Tyrone Power, Hollywood bisexual


Ohio-born movie star Tyrone Power (1914–1958) was the son of an actor. A practicing bi-sexual, Tyrone was involved with several men during his career, among them composer Lorenz Hart (lyricist of the Rodgers & Hart song writing team) and fellow actor Cesar Romero. Strikingly handsome Power had affairs with many of the attractive men on the movie lots. He was often seen in public with known homosexuals, but he was so loved by the Hollywood community, that they turned a blind eye. Power was liked and admired by men and women alike. His group of gay friends included director George Cukor and actors Clifton Webb, Lon McCallister (and his lover William Eythe), Cary Grant, Reginald Gardner, Van Johnson and bi-sexual billionaire Howard Hughes. Books and articles written about Power relate that the great gay love of Power's life was a lowly technician at 20th Century Fox, with whom he had a sexual and romantic relationship that lasted for decades.

Like most bi-sexual and homosexual Hollywood stars, Power lived in fear of being “found out.” Although studio head Darryl Zanuck liked Tyrone, he was afraid of losing Fox’s resident matinĂ©e idol and biggest moneymaker, should the truth of his homosexual activity become public. On the set of Suez (1939), Tyrone played opposite a French starlet named Annabella, who was older, self-assured and possessed of a frankness and down to earth attitude. Power liked her, and much to Hollywood's and his mother's surprise, they married. It was difficult to satisfy Zanuck, however, who was now worried that Power’s female fan base would be adversely affected by news of the marriage. Nevertheless, Power continued to have dalliances with both men and women alike. For a while in the early forties, he carried on a passionate affair with the young Judy Garland, which some felt led to the first of her many breakdowns.

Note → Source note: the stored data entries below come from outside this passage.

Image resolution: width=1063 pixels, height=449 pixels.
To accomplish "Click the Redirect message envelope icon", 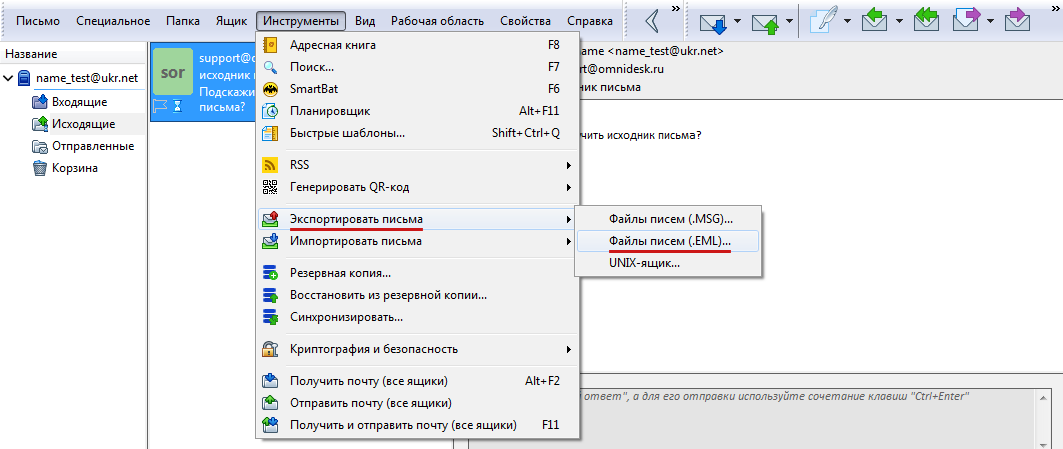I will [1019, 21].
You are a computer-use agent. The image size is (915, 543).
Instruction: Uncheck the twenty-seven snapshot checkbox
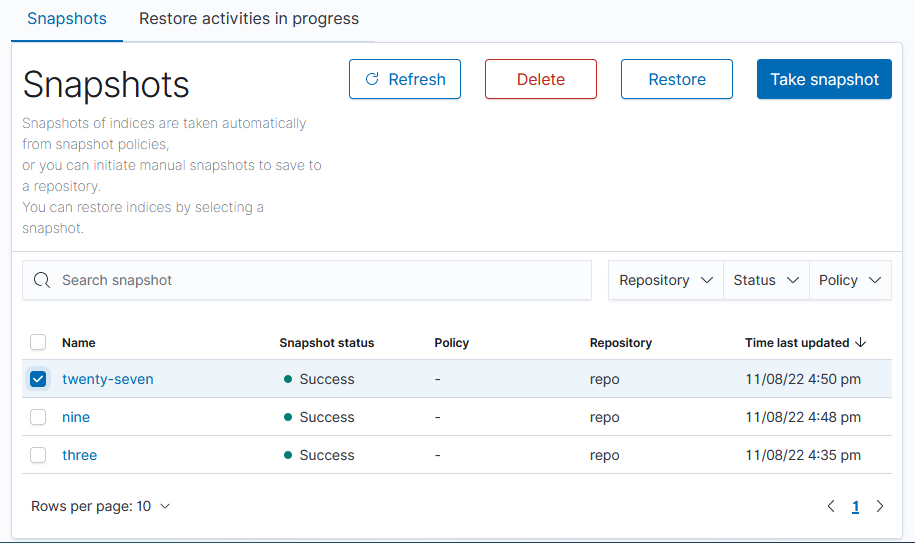[x=38, y=379]
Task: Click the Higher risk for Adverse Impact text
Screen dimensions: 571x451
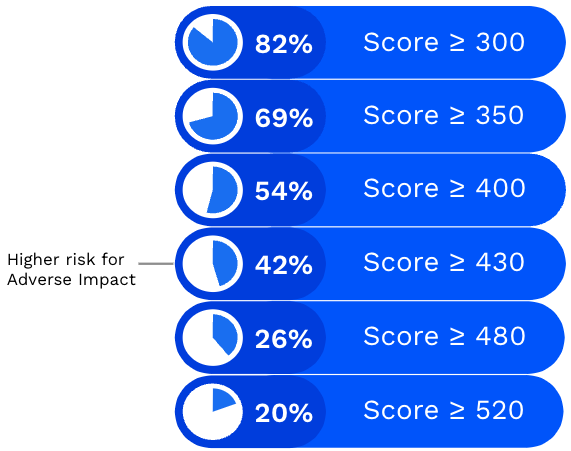Action: click(x=71, y=270)
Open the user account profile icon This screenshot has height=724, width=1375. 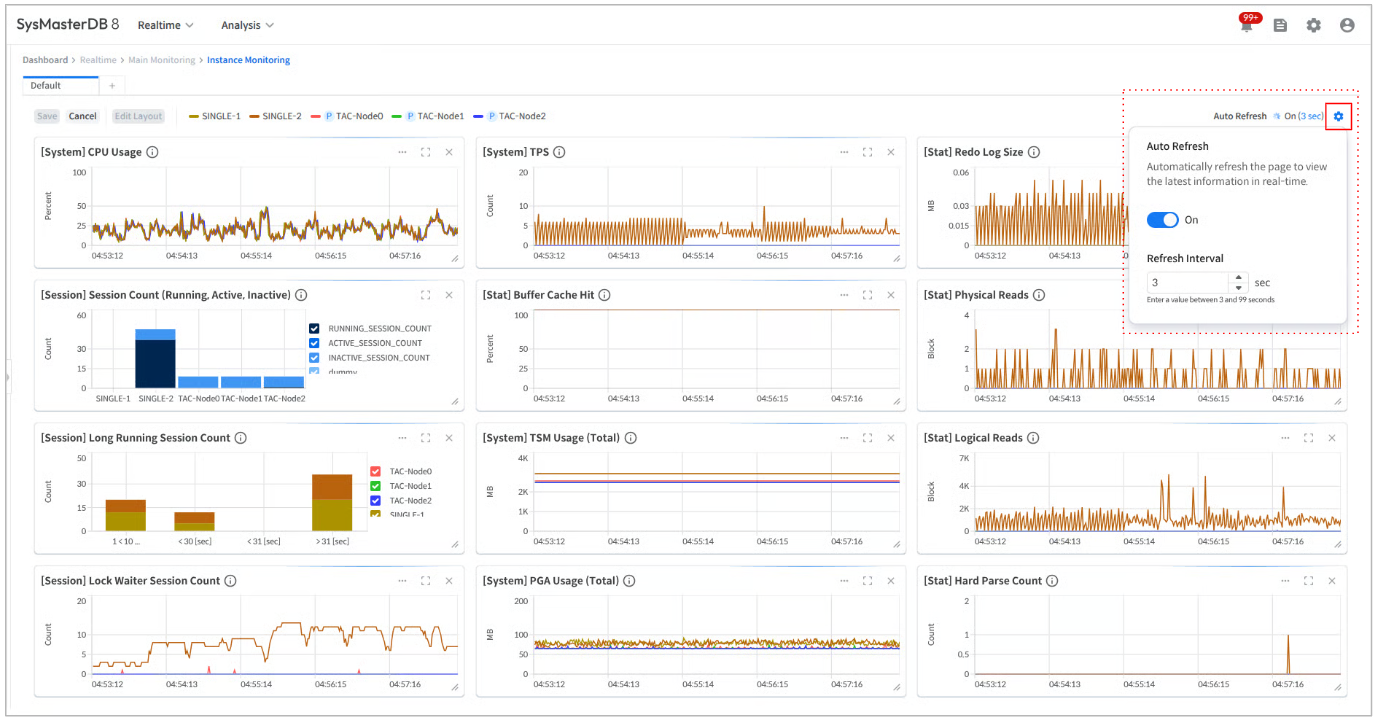pyautogui.click(x=1347, y=26)
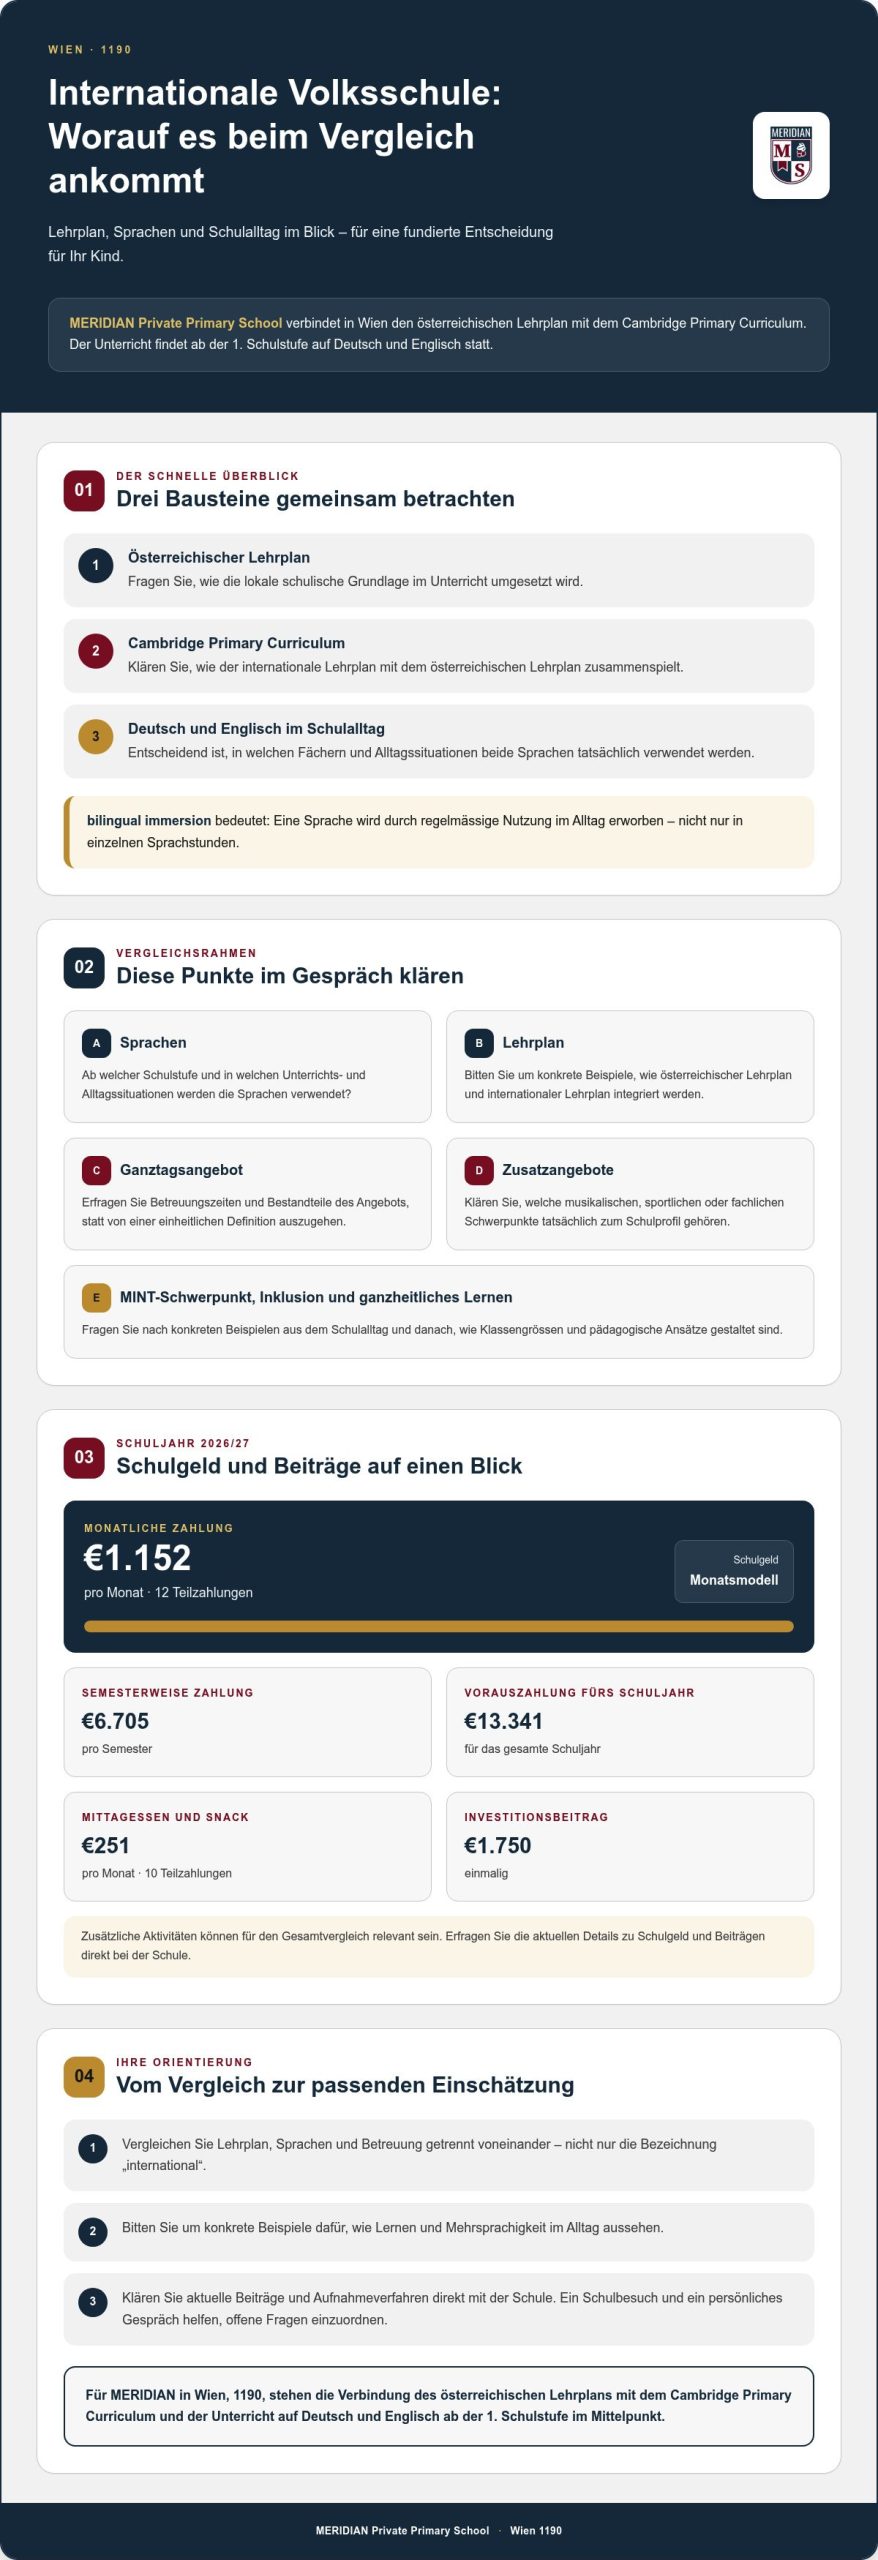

With the advent of World War II, Power enlisted in the Marines and fought in the South Pacific, after which he negotiated a new contract with Fox. By 1946 he and Annabella had grown apart, and their marriage was over. He took a six week trip to South America with his on-again off-again male companion, Cesar Romero. Upon his return, he entered into a tempestuous relationship with Lana Turner, who was then the queen of MGM and between husbands. They made a striking couple, but Tyrone could see that life with Lana would be tempestuous and, instead, married Latin starlet Linda Christian, with whom he fathered two daughters before the marriage ended in the mid-fifties.

Although Tyrone was only in his early forties, he was beginning to look older than his years. The busy Hollywood social life, the smoking, drinking, all night parties and other excesses were beginning to take their toll. He ignored the signs that he might have a weak heart like his father and continued to live as he always had. While filming Solomon and Sheba (1958), he did his own stunts and worked outside in the grueling sun, often in heavy armor. One afternoon on the set in Spain, during a dueling scene with George Sanders involving heavy swords, Tyrone collapsed. He'd suffered a massive heart attack and died before anything could be done. He was 44 years old.

In a brief career of 25 years, Tyrone Power had made 50 films. After his death those in the know began to speak openly of his homosexual dalliances. The women with whom he’d had affairs were incredulous, insisting that the rumors could not possibly be true. They proposed that the charges of homosexual relations were the work of jealous rivals who wanted to damage Power’s reputation.